Format as a JSON list of strings everything in the records from the line containing "Click the round refresh table icon" down to the line containing "pos(406,383)", one string per line and blank lines left out.

***** GIVEN RECORDS *****

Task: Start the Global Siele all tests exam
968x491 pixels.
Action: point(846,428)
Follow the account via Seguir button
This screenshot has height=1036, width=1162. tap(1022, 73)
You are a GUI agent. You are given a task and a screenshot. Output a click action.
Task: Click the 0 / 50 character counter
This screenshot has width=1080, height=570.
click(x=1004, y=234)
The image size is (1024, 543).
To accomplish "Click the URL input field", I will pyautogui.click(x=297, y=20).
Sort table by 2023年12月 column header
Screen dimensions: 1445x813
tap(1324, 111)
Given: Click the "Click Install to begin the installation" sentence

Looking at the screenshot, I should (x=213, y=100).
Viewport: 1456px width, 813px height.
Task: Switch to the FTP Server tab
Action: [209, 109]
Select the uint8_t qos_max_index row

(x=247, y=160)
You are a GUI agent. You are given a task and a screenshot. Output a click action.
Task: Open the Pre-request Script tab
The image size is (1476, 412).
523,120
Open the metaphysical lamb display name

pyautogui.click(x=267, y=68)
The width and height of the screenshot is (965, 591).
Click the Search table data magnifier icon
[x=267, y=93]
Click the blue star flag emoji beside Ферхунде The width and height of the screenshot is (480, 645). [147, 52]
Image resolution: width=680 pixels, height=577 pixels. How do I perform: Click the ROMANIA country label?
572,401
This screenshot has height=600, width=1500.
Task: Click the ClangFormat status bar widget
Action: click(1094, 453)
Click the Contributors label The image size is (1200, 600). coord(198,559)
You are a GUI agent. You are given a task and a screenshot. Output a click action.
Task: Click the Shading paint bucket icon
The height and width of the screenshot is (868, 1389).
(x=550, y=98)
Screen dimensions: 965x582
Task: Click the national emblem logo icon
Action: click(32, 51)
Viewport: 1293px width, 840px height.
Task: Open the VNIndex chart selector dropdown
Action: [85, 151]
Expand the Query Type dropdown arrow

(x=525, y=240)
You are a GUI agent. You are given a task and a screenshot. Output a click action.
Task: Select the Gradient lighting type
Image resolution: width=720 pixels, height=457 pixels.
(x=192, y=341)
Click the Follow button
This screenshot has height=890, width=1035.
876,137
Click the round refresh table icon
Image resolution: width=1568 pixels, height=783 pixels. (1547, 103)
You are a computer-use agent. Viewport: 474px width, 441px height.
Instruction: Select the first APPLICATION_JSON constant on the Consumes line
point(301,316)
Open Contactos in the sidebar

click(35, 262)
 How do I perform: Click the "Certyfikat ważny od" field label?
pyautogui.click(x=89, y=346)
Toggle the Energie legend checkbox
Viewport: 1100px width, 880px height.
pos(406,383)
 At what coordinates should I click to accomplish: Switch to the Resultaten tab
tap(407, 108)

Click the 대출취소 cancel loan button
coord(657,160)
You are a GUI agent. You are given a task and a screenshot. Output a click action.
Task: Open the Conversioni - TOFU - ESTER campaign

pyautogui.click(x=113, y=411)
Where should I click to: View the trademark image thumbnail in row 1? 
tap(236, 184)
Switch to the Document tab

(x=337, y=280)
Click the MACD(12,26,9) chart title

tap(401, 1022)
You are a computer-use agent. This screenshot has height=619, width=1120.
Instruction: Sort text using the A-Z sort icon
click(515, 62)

*****

* RESULT OF THIS EXERCISE *
[
  "Click the round refresh table icon",
  "Image resolution: width=1568 pixels, height=783 pixels. (1547, 103)",
  "You are a computer-use agent. Viewport: 474px width, 441px height.",
  "Instruction: Select the first APPLICATION_JSON constant on the Consumes line",
  "point(301,316)",
  "Open Contactos in the sidebar",
  "click(35, 262)",
  " How do I perform: Click the \"Certyfikat ważny od\" field label?",
  "pyautogui.click(x=89, y=346)",
  "Toggle the Energie legend checkbox",
  "Viewport: 1100px width, 880px height.",
  "pos(406,383)"
]